Les sorties de jeux sur Playstation Vita se comptent sur les doigts de la main. Encore plus en cette fin d’année. Inutile donc de préciser que la sortie de LittleBigPlanet Vita a attiré notre attention, peut-être plus qu’à l’habitude. Media Molecule a créé pour Sony une jolie licence et une réelle identité (Sackboy !) qui a su charmer ses joueurs. Aujourd’hui, la version portable développée par Double 11 joue toujours l’exhaustivité tout en se dotant de fonctionnalités propres à sa console.

Depuis son annonce, la Playstation Vita est décrite comme une console multifonctions, dans laquelle toutes les technologies populaires sont enfermées. Le risque avec cet amas de fonctionnalités c’est de tomber dans la facilité et de proposer à tout va des gimmicks faisant intervenir l’écran tactile et la fonction gyroscope de la console. Un travers que l’on retrouve presque systématiquement sur mobiles et tablettes. LittleBigPlanet Vita est pourtant la preuve vivante que l’addition de ces fonctionnalités à des des mécaniques de jeu riches peut-être bénéfique à un « vrai » jeu, c’est à dire un jeu gamer.

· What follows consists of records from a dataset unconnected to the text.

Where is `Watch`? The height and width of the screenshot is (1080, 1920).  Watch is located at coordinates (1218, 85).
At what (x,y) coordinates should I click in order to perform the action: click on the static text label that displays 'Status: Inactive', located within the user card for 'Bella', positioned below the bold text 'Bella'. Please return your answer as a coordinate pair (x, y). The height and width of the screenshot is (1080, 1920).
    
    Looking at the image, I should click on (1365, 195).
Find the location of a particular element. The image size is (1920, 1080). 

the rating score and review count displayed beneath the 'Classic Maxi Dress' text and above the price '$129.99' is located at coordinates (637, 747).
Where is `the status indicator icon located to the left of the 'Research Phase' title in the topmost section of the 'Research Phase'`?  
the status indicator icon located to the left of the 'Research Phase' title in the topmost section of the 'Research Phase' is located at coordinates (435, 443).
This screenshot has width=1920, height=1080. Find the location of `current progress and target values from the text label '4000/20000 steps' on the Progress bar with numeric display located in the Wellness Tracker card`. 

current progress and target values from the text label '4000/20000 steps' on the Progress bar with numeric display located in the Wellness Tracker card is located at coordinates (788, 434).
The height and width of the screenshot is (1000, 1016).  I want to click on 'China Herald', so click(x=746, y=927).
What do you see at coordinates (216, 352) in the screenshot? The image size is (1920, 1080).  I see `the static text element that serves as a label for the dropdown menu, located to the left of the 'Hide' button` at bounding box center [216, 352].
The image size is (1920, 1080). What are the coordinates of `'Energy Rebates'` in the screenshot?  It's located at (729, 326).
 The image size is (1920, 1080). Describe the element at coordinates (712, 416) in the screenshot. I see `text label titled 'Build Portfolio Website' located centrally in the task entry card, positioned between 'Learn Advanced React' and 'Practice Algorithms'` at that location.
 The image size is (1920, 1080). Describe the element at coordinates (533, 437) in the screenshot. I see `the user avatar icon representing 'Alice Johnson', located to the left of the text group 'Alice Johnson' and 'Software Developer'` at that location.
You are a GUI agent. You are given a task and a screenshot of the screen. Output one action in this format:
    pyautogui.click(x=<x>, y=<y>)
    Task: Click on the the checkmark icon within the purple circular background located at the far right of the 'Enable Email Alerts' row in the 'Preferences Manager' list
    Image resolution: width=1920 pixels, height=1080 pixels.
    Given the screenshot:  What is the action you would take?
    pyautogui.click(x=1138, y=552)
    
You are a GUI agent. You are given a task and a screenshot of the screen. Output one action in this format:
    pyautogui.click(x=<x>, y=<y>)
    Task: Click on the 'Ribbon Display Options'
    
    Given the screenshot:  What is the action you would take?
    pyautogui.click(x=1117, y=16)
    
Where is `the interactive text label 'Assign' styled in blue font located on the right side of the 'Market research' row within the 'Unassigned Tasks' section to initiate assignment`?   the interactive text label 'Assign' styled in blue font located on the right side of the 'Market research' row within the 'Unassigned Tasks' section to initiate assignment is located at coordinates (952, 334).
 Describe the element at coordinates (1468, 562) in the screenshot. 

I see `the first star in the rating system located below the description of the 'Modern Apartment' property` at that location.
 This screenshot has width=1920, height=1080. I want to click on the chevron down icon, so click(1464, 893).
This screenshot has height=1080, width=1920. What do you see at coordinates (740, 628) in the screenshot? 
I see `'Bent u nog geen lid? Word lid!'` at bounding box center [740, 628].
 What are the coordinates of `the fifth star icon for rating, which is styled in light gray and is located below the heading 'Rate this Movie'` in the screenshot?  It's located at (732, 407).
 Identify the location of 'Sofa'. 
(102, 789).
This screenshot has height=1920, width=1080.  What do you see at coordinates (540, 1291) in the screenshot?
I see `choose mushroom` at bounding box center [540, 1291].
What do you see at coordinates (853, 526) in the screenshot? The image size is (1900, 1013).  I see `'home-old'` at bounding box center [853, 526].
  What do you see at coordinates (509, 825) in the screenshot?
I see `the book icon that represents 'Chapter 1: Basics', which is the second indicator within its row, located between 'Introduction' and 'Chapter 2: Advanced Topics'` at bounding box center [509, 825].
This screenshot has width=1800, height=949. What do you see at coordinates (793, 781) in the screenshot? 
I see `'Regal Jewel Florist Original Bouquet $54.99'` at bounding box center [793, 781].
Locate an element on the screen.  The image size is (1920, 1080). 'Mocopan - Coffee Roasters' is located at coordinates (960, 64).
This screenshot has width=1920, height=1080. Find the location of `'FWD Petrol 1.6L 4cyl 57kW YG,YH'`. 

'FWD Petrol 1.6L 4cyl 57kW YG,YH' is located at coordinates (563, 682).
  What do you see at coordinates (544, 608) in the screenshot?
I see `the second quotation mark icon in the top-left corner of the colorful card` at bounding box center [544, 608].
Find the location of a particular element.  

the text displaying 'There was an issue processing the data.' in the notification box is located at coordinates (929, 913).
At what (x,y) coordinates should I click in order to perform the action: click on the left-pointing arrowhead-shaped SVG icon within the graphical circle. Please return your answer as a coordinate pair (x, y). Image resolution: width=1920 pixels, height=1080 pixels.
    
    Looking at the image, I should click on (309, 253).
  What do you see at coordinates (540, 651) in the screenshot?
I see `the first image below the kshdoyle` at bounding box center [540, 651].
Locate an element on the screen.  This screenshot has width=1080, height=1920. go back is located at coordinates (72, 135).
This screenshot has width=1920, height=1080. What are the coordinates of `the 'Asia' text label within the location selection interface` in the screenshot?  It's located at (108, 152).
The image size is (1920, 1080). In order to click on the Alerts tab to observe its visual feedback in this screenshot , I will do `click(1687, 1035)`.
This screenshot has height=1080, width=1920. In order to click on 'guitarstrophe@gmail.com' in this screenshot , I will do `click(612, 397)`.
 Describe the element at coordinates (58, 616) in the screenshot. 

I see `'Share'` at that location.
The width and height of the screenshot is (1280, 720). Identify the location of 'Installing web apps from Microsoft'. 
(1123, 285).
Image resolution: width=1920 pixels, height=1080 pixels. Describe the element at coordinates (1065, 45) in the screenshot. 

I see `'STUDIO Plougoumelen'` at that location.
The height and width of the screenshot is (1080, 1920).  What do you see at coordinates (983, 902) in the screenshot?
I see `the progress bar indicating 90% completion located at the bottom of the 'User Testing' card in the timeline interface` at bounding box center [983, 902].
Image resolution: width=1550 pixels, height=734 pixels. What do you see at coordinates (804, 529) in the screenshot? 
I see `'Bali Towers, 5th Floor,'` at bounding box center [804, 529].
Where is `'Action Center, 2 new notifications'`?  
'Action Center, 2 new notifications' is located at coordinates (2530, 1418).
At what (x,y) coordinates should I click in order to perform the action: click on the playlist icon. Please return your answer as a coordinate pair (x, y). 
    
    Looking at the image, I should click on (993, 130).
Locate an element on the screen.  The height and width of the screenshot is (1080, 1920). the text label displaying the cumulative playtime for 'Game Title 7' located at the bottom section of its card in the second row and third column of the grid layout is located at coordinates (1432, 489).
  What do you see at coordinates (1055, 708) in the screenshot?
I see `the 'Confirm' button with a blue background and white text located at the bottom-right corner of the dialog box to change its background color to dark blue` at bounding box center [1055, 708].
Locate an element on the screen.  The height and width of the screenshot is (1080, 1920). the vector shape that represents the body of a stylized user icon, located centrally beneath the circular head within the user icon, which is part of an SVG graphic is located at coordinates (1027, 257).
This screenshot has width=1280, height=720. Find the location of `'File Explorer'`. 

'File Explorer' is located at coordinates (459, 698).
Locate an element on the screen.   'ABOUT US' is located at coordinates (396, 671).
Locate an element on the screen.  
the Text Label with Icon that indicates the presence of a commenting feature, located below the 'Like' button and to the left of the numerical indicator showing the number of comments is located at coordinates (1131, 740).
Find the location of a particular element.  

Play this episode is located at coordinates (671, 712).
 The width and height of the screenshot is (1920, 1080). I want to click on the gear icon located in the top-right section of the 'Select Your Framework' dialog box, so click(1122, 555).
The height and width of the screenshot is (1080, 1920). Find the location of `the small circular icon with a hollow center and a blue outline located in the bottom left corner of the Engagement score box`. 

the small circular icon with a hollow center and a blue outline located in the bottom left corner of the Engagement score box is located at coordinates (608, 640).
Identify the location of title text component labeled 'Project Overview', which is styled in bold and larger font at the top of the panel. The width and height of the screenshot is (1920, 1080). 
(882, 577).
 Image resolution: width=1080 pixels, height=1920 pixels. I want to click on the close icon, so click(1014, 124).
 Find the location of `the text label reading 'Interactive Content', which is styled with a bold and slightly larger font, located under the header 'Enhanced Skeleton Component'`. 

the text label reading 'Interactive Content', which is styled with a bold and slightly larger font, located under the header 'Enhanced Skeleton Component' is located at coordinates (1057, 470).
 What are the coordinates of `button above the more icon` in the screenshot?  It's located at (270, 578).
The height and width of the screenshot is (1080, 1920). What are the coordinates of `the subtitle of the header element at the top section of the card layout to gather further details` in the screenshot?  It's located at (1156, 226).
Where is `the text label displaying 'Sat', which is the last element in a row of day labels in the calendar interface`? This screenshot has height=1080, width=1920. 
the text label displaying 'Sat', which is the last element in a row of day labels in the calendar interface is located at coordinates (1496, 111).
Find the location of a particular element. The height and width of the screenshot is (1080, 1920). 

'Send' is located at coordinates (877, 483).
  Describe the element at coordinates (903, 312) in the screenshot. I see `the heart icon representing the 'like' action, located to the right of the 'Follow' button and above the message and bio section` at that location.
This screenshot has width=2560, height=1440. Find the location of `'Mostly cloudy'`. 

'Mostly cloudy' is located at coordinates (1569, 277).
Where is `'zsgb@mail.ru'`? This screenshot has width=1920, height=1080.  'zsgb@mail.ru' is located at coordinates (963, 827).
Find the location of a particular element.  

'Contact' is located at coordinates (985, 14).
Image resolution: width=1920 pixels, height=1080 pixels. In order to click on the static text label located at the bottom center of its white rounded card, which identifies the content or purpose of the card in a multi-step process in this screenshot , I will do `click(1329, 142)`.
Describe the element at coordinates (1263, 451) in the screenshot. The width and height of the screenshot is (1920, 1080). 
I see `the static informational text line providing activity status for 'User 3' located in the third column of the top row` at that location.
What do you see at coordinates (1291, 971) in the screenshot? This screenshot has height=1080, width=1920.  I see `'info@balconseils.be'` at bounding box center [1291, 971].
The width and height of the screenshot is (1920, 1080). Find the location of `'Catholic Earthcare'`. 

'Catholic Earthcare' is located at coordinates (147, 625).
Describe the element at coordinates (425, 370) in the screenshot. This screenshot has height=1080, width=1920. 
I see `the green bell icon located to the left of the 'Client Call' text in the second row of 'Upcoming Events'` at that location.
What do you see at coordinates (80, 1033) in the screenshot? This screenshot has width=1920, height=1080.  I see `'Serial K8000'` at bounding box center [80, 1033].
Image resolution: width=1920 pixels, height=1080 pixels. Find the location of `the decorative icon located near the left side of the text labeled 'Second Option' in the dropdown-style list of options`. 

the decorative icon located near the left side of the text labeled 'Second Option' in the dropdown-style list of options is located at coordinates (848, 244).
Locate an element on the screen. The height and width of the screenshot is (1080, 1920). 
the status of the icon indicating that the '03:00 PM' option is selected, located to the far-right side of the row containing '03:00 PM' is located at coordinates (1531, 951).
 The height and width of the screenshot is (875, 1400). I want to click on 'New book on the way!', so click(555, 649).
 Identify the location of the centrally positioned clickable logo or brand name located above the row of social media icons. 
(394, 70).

La recette est toujours la même : un jeu de plateforme 2D dans lequel on dirige notre mignon petit Sackboy. La particularité de LittleBigPlanet à sa sortie était de proposer trois plans de profondeur qui amenaient de légères possibilités de plateforme. Rien de bien fou, mais suffisant pour permettre au titre de développer son principal atout : la création de niveaux. Une simple feature qui a vite provoqué un enthousiasme jamais démenti pour le concept. Dorénavant, le pavé arrière et l’écran de la PS Vita, tous deux tactiles, offrent une nouvelle approche du jeu. Signalées à l’écran par des blocs verts et bleus, ces zones tactiles nous sortent de toutes les situations d’apparence épineuse. Lorsque l’on est coincé entre deux plateformes, par exemple, il suffit toujours de chercher le bloc à enfoncer qui puisse nous ouvrir une passerelle. Bien entendu, le challenge n’a jamais été un point fort de la série, mais là on ressent vraiment un manque de liberté. Il n’y a en effet qu’une seule solution par niveau, c’est un peu frustrant.